**AIM**
Retype the passage below on oil and gold word for word, from the part that opens with "It's not as" through the part that closes with "the two commodities.".

======== PASSAGE SHOWN

Gold and oil naturally figure large in this week's scenario. Particularly, oil over gold, if you've been listening to commodity maven Jim Rogers. Rogers thinks the International Monetary Fund (IMF) is a likely seller of some of its 3,200-ton metal stash, so he's talking up black gold over yellow.
It's not as if the world finds this surprising. Whether the IMF sales take place or not, the world's been spoiling for a showdown between the two commodities.
Let's look at oil first. The nearby crude contract gathered strength in its 50% retracement of the February-March rally, and is now poised to challenge the run-up's $54.64 high.
Nearby NYMEX WTI Crude
True, near-term fundamentals still indicate oversupply. The re-growth in the contango tells you that. The quarterly carry trade was pinched to 80 cents a barrel a month ago; now it's in the $4-5 range. If you've got a carrying charge market, you've got commodity enough to carry into future deliveries.
No, this has been a rally built more on expectations of improving economic prospects - hand-in-hand with the equity market rally - than on a supply retraction. Oil inventories at the Cushing, Okla., terminus may be down from their peak, but supplies in other regions have ballooned to more than compensate for the off-take.
Now, about gold ...

================
======== MATERIAL SHOWN

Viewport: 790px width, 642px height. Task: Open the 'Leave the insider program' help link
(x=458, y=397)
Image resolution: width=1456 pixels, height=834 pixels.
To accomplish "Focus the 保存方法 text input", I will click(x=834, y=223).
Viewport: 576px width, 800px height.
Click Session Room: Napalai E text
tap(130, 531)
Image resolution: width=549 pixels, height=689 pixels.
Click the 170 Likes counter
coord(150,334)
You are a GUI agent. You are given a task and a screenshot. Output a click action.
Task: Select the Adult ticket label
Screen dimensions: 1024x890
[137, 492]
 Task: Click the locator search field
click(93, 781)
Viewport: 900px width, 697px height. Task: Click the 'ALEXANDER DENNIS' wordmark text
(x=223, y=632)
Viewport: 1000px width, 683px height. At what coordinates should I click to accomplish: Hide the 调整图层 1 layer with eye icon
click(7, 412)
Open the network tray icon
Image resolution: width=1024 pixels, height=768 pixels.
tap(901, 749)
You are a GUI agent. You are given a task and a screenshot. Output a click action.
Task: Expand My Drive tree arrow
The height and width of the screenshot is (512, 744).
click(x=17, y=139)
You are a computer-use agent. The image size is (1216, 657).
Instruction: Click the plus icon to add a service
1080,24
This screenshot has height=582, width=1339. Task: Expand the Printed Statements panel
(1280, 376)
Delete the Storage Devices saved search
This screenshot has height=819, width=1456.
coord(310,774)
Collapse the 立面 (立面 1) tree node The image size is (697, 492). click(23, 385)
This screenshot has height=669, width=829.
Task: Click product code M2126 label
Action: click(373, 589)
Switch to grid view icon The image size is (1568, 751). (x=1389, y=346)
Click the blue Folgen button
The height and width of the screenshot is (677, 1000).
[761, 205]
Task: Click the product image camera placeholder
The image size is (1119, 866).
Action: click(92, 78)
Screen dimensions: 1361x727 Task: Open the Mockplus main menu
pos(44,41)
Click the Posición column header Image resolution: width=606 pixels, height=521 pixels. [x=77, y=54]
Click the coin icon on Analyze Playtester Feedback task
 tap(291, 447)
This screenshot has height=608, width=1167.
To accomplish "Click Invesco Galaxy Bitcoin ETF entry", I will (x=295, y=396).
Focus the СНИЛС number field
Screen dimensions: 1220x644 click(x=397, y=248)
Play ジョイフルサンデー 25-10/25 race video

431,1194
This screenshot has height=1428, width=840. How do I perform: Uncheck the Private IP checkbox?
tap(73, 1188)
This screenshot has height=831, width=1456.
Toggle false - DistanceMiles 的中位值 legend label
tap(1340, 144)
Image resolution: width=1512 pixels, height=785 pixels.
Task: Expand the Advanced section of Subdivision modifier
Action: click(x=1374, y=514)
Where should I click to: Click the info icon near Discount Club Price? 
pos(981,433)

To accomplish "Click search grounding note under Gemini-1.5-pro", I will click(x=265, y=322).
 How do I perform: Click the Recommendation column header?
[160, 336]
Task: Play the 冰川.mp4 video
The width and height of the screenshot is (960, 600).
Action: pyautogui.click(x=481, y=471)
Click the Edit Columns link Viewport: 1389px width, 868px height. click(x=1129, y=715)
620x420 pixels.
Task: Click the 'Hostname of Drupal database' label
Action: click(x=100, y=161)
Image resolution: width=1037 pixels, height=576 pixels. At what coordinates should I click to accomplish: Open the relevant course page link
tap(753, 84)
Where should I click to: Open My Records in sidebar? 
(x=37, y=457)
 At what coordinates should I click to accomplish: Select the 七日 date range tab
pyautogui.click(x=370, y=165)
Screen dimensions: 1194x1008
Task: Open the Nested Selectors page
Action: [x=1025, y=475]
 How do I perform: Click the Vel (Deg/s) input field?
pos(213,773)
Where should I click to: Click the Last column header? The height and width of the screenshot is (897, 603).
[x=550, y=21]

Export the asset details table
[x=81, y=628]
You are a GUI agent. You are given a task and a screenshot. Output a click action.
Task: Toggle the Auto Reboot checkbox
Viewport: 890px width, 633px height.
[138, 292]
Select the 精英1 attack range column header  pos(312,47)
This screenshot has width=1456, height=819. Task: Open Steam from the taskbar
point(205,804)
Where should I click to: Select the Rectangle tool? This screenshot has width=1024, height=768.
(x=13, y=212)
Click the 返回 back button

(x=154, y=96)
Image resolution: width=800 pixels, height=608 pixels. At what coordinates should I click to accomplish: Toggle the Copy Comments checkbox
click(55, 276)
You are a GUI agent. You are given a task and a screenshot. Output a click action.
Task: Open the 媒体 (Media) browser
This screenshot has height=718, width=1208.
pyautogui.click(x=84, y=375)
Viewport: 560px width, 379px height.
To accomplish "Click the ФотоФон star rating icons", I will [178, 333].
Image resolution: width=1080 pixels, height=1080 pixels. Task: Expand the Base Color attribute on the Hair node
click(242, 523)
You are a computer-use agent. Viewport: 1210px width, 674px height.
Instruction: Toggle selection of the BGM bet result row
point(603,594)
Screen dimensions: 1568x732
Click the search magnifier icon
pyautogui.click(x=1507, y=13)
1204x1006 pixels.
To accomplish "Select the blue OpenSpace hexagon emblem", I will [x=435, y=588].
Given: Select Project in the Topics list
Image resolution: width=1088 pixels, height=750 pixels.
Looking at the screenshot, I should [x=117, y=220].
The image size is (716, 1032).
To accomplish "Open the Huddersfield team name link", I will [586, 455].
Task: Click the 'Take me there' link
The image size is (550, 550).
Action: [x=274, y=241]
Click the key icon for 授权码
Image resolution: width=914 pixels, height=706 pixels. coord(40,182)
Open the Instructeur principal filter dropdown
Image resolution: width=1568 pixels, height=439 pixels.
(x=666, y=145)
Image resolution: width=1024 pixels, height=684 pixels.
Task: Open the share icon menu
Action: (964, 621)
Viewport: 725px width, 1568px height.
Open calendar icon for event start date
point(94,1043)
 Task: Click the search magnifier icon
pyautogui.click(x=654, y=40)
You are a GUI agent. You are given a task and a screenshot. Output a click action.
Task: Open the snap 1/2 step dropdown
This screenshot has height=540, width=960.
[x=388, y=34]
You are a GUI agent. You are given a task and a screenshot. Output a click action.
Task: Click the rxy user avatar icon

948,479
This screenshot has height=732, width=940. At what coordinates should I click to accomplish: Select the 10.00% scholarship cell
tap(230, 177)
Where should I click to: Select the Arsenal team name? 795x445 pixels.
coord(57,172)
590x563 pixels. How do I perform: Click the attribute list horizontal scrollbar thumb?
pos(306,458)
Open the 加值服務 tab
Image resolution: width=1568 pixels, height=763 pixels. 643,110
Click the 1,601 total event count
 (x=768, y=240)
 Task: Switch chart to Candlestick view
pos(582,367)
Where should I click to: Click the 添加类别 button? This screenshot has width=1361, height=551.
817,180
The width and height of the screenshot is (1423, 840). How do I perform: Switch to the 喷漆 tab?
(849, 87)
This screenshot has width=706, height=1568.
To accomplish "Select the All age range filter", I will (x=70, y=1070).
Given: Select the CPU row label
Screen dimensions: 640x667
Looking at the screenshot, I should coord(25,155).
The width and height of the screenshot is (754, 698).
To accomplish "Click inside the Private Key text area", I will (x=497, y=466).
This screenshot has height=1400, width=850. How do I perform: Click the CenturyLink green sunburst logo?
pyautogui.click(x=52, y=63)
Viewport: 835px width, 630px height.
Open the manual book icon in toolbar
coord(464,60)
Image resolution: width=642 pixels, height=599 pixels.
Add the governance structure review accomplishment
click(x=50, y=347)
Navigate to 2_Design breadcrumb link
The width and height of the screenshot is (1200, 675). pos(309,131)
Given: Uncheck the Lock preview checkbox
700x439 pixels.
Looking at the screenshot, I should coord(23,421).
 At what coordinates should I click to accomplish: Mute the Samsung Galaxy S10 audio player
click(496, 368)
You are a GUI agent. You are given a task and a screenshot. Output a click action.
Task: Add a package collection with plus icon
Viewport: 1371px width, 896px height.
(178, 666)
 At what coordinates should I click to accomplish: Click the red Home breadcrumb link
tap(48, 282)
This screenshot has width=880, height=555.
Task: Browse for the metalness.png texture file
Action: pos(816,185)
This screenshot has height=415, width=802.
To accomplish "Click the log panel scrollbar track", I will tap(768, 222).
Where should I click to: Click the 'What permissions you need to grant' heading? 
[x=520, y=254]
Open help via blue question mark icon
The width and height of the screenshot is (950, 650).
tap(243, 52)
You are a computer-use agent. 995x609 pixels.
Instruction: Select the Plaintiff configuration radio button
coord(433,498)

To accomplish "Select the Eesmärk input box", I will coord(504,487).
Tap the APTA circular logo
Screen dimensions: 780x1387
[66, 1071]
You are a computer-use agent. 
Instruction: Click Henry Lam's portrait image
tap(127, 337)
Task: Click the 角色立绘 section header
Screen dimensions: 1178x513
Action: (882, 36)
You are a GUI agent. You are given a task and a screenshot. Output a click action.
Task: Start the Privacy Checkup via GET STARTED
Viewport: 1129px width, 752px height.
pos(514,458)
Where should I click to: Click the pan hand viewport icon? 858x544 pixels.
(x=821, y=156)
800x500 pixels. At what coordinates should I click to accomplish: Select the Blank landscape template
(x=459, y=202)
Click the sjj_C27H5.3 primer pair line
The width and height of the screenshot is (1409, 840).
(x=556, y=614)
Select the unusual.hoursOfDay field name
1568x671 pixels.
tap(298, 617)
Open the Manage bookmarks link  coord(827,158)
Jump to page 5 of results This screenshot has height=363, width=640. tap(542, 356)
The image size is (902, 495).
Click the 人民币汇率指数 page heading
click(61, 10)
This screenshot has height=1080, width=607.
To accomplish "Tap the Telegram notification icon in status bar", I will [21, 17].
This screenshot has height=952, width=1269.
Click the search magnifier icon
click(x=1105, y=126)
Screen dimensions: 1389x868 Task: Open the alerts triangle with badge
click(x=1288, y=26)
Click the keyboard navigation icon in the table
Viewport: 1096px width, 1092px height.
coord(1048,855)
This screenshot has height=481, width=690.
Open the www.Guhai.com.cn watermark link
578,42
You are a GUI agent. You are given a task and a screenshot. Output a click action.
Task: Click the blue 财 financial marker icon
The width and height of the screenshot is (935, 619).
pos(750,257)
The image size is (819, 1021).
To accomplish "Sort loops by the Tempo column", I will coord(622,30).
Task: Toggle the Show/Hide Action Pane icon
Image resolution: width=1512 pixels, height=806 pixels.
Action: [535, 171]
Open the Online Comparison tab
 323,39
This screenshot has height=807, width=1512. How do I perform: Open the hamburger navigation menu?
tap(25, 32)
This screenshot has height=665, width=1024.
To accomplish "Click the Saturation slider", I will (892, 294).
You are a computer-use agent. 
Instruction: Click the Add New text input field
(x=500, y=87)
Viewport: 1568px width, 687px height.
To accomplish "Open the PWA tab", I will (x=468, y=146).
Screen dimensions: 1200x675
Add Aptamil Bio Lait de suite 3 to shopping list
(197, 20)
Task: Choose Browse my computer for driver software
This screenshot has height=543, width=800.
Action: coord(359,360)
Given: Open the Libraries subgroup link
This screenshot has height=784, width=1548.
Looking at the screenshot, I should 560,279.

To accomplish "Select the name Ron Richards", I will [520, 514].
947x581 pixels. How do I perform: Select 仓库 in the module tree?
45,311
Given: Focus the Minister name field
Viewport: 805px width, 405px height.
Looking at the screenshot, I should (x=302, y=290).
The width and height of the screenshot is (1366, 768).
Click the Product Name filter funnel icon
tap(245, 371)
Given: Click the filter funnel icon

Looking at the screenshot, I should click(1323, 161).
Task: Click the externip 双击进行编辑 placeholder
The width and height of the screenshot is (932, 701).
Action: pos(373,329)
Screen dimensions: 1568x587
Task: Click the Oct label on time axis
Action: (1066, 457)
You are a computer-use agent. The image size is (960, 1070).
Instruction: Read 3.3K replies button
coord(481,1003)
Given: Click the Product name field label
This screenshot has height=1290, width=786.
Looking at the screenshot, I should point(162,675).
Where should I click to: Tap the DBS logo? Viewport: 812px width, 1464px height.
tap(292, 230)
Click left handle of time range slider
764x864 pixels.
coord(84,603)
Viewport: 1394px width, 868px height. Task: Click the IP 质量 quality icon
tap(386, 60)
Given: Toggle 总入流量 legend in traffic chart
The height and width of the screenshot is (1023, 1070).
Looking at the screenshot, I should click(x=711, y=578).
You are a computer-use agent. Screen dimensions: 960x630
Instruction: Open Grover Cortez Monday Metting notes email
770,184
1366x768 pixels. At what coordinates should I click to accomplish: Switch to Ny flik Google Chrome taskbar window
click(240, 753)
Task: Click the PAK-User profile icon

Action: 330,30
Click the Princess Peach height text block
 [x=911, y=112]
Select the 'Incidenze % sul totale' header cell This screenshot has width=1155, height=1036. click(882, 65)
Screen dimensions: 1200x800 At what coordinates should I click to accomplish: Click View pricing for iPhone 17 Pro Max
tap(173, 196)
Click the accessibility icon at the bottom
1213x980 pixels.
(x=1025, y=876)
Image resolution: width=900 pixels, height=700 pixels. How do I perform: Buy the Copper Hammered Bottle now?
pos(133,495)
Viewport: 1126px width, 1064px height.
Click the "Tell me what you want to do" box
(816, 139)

================

**SOLVED PROBLEM**
It's not as if the world finds this surprising. Whether the IMF sales take place or not, the world's been spoiling for a showdown between the two commodities.